In the USA, vinegar and acetic acid are not considered equivalent ingredients, even at the same level of acetic acid concentration. On meat products, the application of acetic acid is regulated according to the USDA-FSIS ‘Safe and Suitable Ingredients List’ as a processing aid [27]. The USDA-FSIS does not regulate the use of vinegar because it is covered by US FDA regulations [34] as a Generally Recognized as Safe (GRAS) substance with no restriction on concentration limit (as ‘grain’ or % acetic acid) or treatment time. Thereby marination with vinegar can be short or as long as an overnight process.

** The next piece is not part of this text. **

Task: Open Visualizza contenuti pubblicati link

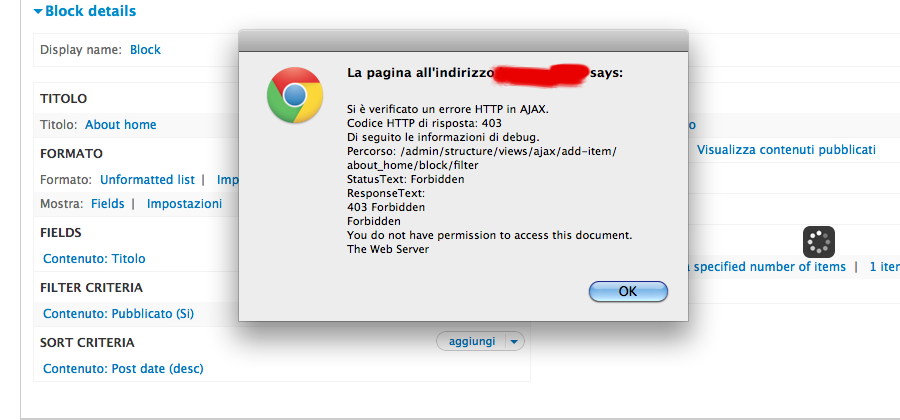Action: tap(786, 150)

However, a process validated at a lower concentration of vinegar can be readily switched to a higher vinegar concentration, but the reverse is not true unless microbial (Salmonella) validation data is provided to justify the decrease. In contrast, the use of ‘acetic acid’ as a processing aid may be limited to a particular concentration (i.e., ≤5%) and an ‘appropriate treatment time’ (i.e., 30–60 s is appropriate; 10 min is not appropriate). When vinegar is used, it must be listed on the ingredient label and the particular type of vinegar must be specified (i.e., white distilled vinegar, apple cider vinegar, balsamic vinegar, cane vinegar, coconut vinegar, malt vinegar, red wine vinegar, rice vinegar, sherry vinegar, white wine vinegar). Although vinegar is required to be listed on the ingredient label, it is generally considered an acceptable and innocuous ingredient by most consumers.

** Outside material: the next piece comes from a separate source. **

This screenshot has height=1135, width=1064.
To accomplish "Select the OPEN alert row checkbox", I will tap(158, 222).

Additional antimicrobials may also be used to improve pathogen reduction prior to trimming or on the subsequent trimmed beef strips. Many of the preferred antimicrobials used on meat and poultry in the USA as per the USDA-FSIS Safe and Suitable list [27] are those that are considered ‘processing aids’ [35]. Certain antimicrobials that can be designated as processing aids have restricted use levels and contact times, and if used as designated by USDA-FSIS, they are not required to be listed on the ingredient label. According to federal labeling requirements, processing aids are defined as, “substances that are added to a food for their technical or functional effect in the processing but are present in the finished food at insignificant levels and do not have any technical or functional effect in that food” [36,37] and, therefore, are not required to be labeled. Of the antimicrobials used in this study, acidified calcium sulfate (RTE-01 at 10% lactic acid) would have to be listed on the label. However, lactic acid (5%), sodium acid sulfate (3%), and acidified calcium sulfate (RTE-17 at 5% lactic acid) are considered processing aids and need not be listed on the ingredient label in the USA. This type of ‘clean/green label’ ingredient is preferable to many companies that do not want excessive and complicated ingredient labels.

5. Conclusions

The absence of a heat lethality step during biltong processing and the inability of a prior biltong study to achieve 5-log reduction lead us to believe that a 5-log reduction of Salmonella in biltong would be difficult to obtain and initially we resorted to the use of additional antimicrobial treatments to achieve these reductions. The combination of vinegar/salt marinade by itself appears to give a significant reduction during processing and subsequent drying. Perhaps even more important was the manner of microbial enumeration that eliminated the effects of dried beef substrate that reduces the log reduction if performed on a cfu/g basis. We were able to demonstrate a 5-log reduction of Salmonella in all trials involving different processes and different ingredient formulations, even with the use of acid adapted cultures with reduced sensitivity to acidic conditions (i.e., vinegar) and without additional antimicrobials.